Ciccone came over the line in fourth 1:18 behind stage winner and GC leader Egan Bernal (Ineos Grenadiers) and 51 seconds behind the second and third placed riders on the stage, Romain Bardet (Team DSM) and Damiano Caruso (Bahrain Victorious). That meant he held onto his sixth place on the overall and while his gap to the riders sitting in the first two positions on the GC, Bernal and Caruso, may have extended he made up ground when it came to the rest of the places between him and the podium.

“I didn’t give in to the instinct to follow whoever was attacking and to accelerate even though I felt good, but I climbed at my own pace,” said Ciccone in a team statement. “Looking at the overall ranking now, it’s a choice that has paid off.” 

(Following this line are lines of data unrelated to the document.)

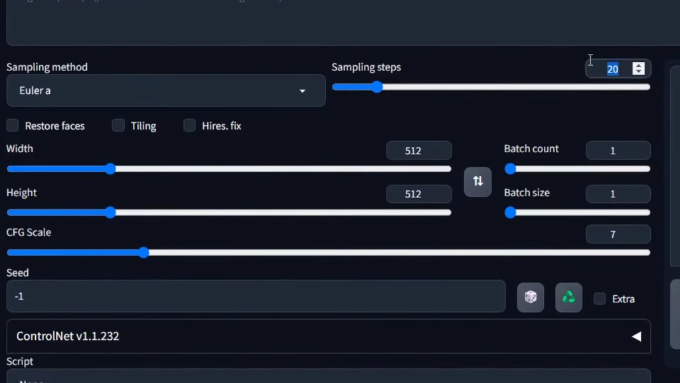Click the Height value field showing 512

pos(418,193)
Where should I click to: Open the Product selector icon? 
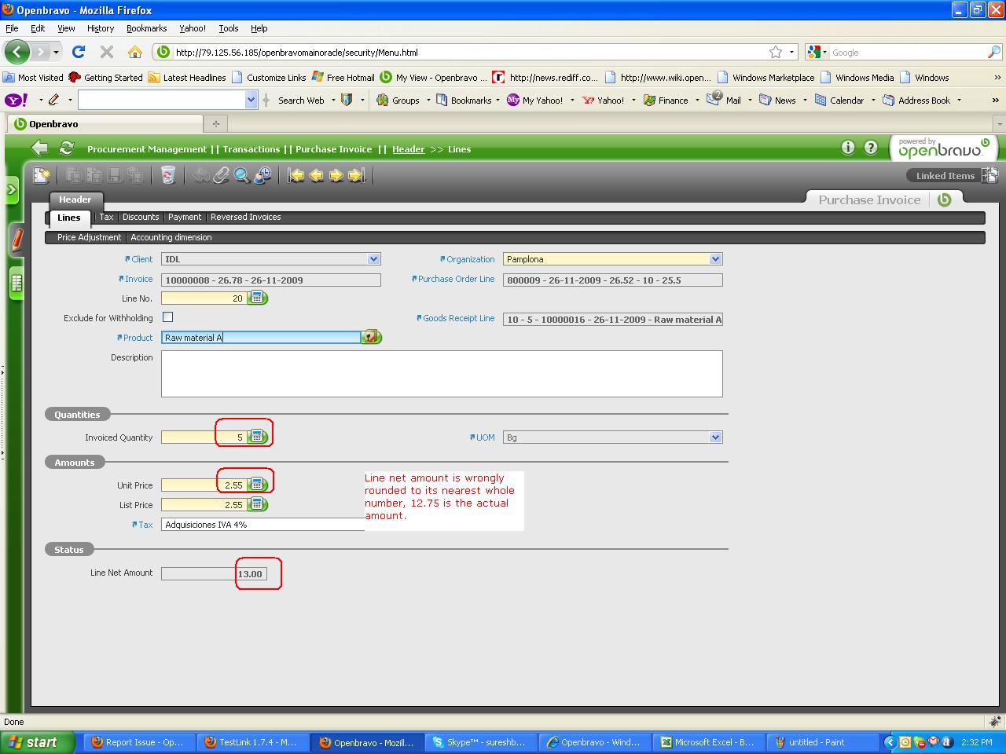(370, 337)
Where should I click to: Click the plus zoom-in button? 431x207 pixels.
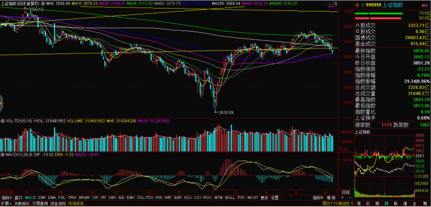point(343,198)
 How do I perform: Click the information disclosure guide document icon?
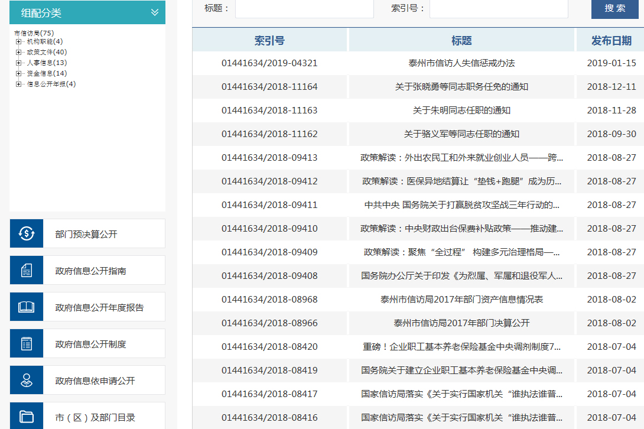(27, 271)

Ciccone, who started out as Trek-Segafredo’s self-described joker in the deck, was playing a far more attacking hand earlier in the Giro but with the leadership mantle shifting from Vincenzo Nibali and the podium within sight that changed. The 26-year-old had climbed to fourth on the overall after taking second on the gravel of the Campo Felice but suffered on the Montalcino stage and dropped back to eighth. However he has slowly pulled back two spots since and continues to try and work his way closer to the top 3.

Ciccone heads into the second rest day 4:31 behind Bernal and more than two minutes behind second-placed Caruso but the gap to third has narrowed, as he sits 51 seconds behind Hugh Carthy (EF Education-Nippo), who finished just behind Ciccone on stage 16. Plus, he is within 13 seconds of both Aleksandr Vlasov (Astana-Premier Tech) and Simon Yates (Team BikeExchange), who sit in third and fourth on the overall. Before stage 16 he was nearly a minute back from his nearest rival and 1:12 away from the podium.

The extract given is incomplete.